Когда ты получишь эти строки, то знай, что окончился большой бой, в котором военное счастье улыбнулось нам. Между прочим, мы сбили штук десять неприятельских аэропланов и одного генерала с большой бородавкой на носу. В самом страшном бою, когда над нами разрывались шрапнели, я думал о тебе, дорогая Боженка. Что ты поделываешь, как живешь, что нового дома? Я всегда вспоминаю, как мы с тобой были в пивной «У Томаша», и как ты меня вела домой, и как на следующий день у тебя от этого болела рука. Сегодня мы опять наступаем, так что мне некогда продолжать письмо. Надеюсь, ты осталась мне верна, ибо хорошо знаешь, что неверности я не потерплю.
Пора в поход! Целую тебя тысячу раз, дорогая Боженка, и надейся, что все кончится благополучно!
Искренне любящий тебя Тоноуш!»
Телефонист Ходоунский стал клевать носом и уснул за столом.
Ксендз, который совсем не ложился спать и все время бродил по дому, открыл дверь в кухню и задул экономии ради догоравший возле Ходоунского огарок церковной свечи.
В столовой никто не спал, кроме подпоручика Дуба. Старший писарь Ванек, получивший в Саноке в бригадной канцелярии новую смету снабжения войск продовольствием, тщательно изучал ее и отметил, что чем ближе армия к фронту, тем меньше становятся пайки. Он невольно рассмеялся над одним параграфом, согласно которому при приготовлении солдатской похлебки запрещалось употреблять шафран и имбирь. В приказе имелось примечание: полевые кухни должны собирать кости и отсылать их в тыл на дивизионные склады. Было неясно, о каких костях идет речь — о человеческих или о костях другого убойного скота.
— Послушайте, Швейк, — сказал поручик Лукаш, зевая от скуки, — пока мы дожидаемся еДы, вы могли бы рассказать какую-нибудь историю.
— Ох! — ответил Швейк. — Пока мы дождемся еды, я успел бы рассказать вам, господин обер-лейтенант, всю историю чешского народа. А пока я расскажу очень коротенькую историю про одну почтмейстершу из Седлчанского округа, которая по смерти мужа была назначена на его место. Я тут же вспомнил о ней, когда услыхал разговоры о полевой почте, хотя эта история ничего общего с полевой почтой не имеет.

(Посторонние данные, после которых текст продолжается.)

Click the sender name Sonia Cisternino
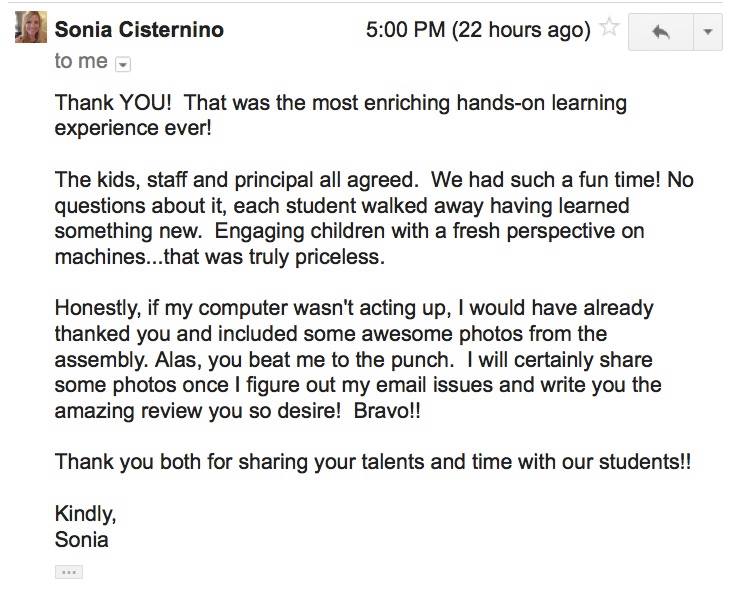This screenshot has height=590, width=744. click(x=139, y=30)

— Швейк, — отозвался с кушетки поручик Лукаш, — вы опять начинаете пороть глупости.
— Так точно, осмелюсь доложить, господин обер-лейтенант, это действительно страшно глупая история. Я сам не могу понять, как это мне пришло в голову рассказывать такую глупую историю. Может, это врожденная глупость, а может, воспоминание детства. На нашем земном шаре, господин обер-лейтенант, существуют разные характеры, — в этом повар Юрайда был прав. Напившись в Бруке пьяным, он упал в канаву, а выкарабкаться оттуда не мог и кричал: «Человек предопределен и призван к тому, чтобы познать истину, чтобы управлять своим духом в гармонии вечного мироздания, чтобы постоянно развиваться и совершенствоваться, постепенно возноситься в высшие сферы мира, разума и любви». Когда мы хотели его оттуда вытащить, он царапался и кусался. Он думал, что лежит дома, и, только после того как его сбросили обратно, он стал умолять, чтобы его вытащили.
— Но все-таки, что же с почтмейстершей? — с тоской воскликнул поручик Лукаш.
— Весьма достойная была женщина, но и сволочь, господин обер-лейтенант. Она хорошо выполняла все свои обязанности на почте, но у нее был один недостаток: она думала, что все к ней пристают, все преследуют ее, и поэтому после работы строчила жалобы, в которых подробнейшим образом описывала, как это происходило.